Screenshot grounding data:
-.-.-

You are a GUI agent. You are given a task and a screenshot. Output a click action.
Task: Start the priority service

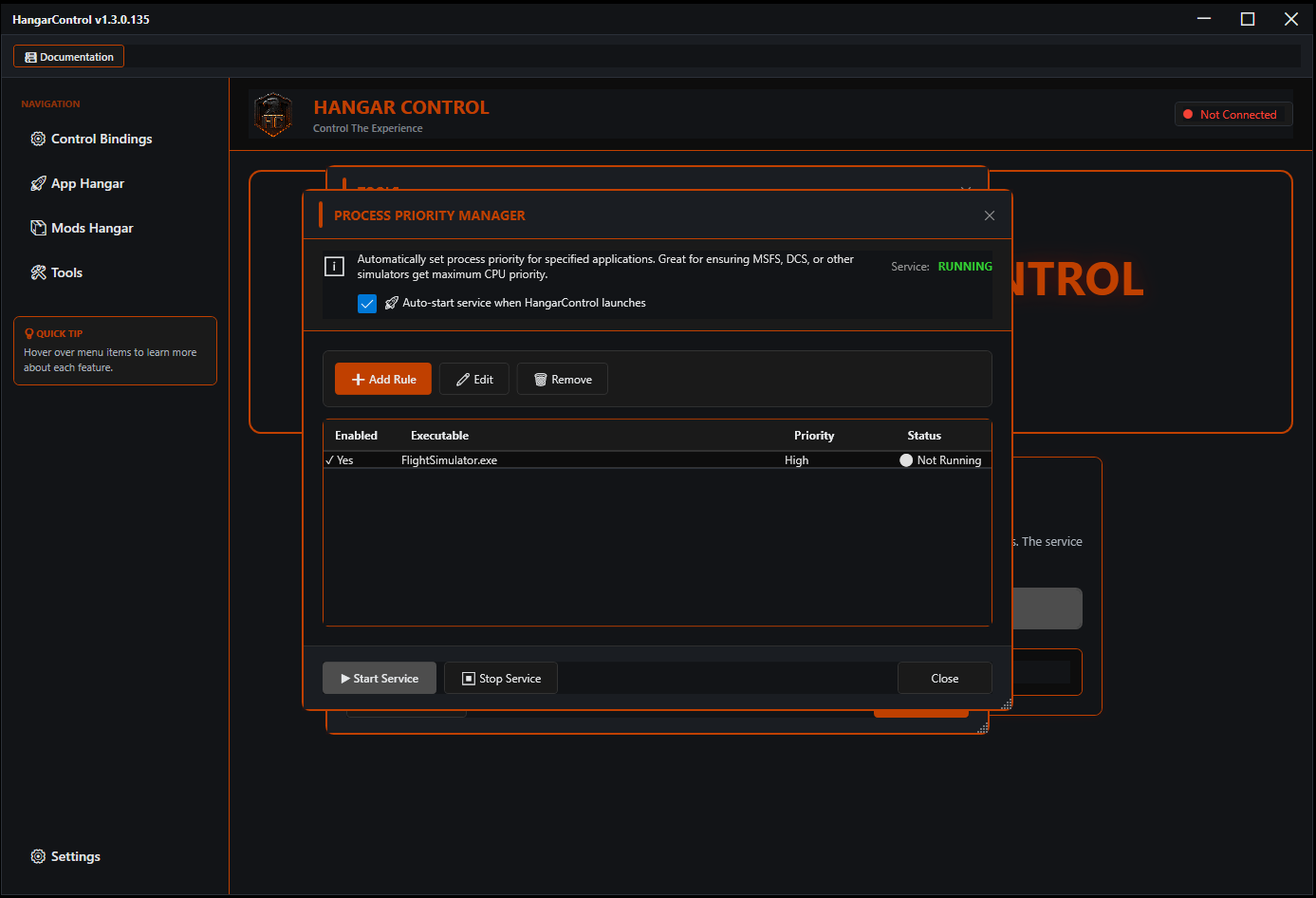tap(379, 678)
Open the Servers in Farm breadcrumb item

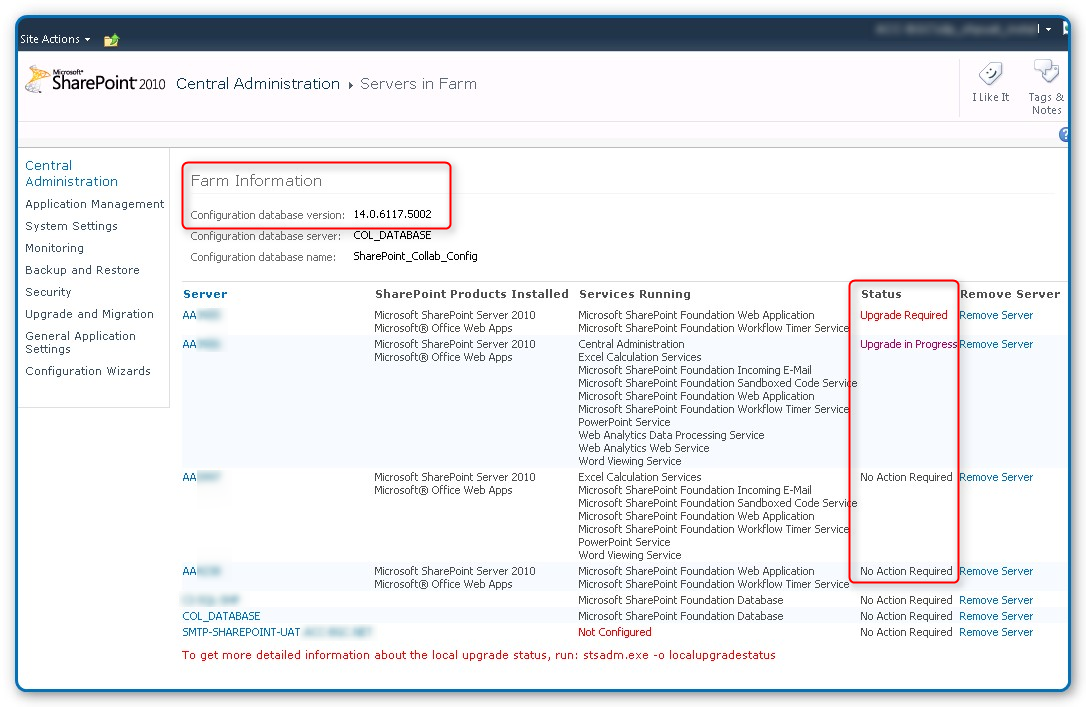tap(418, 84)
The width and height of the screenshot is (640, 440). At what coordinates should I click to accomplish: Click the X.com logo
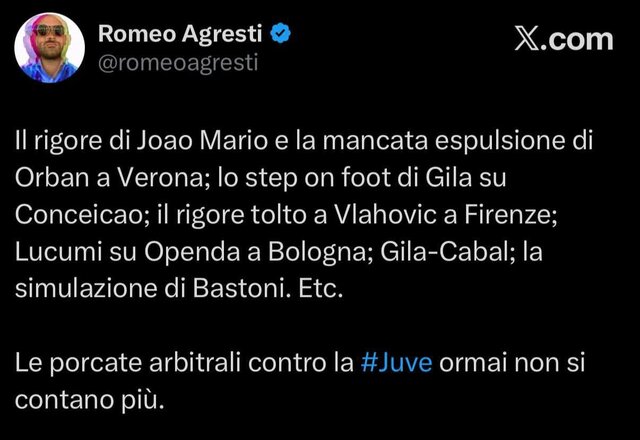563,39
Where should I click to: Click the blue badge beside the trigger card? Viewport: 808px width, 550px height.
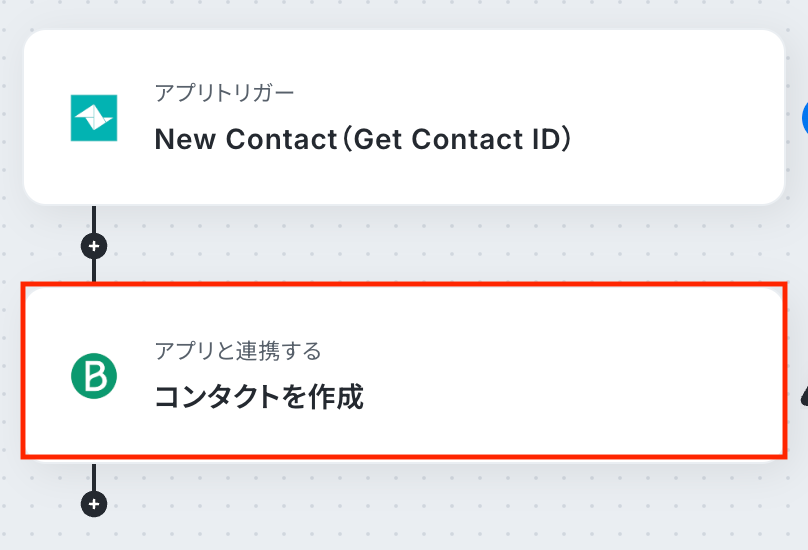click(x=804, y=118)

-.-.-

The lines from the one holding "Where should I" through the end of the entries are to be transcribed exactly, both ends included, with the pictures left out.

Where should I click to: Click the blue badge beside the trigger card? Viewport: 808px width, 550px height.
click(x=804, y=118)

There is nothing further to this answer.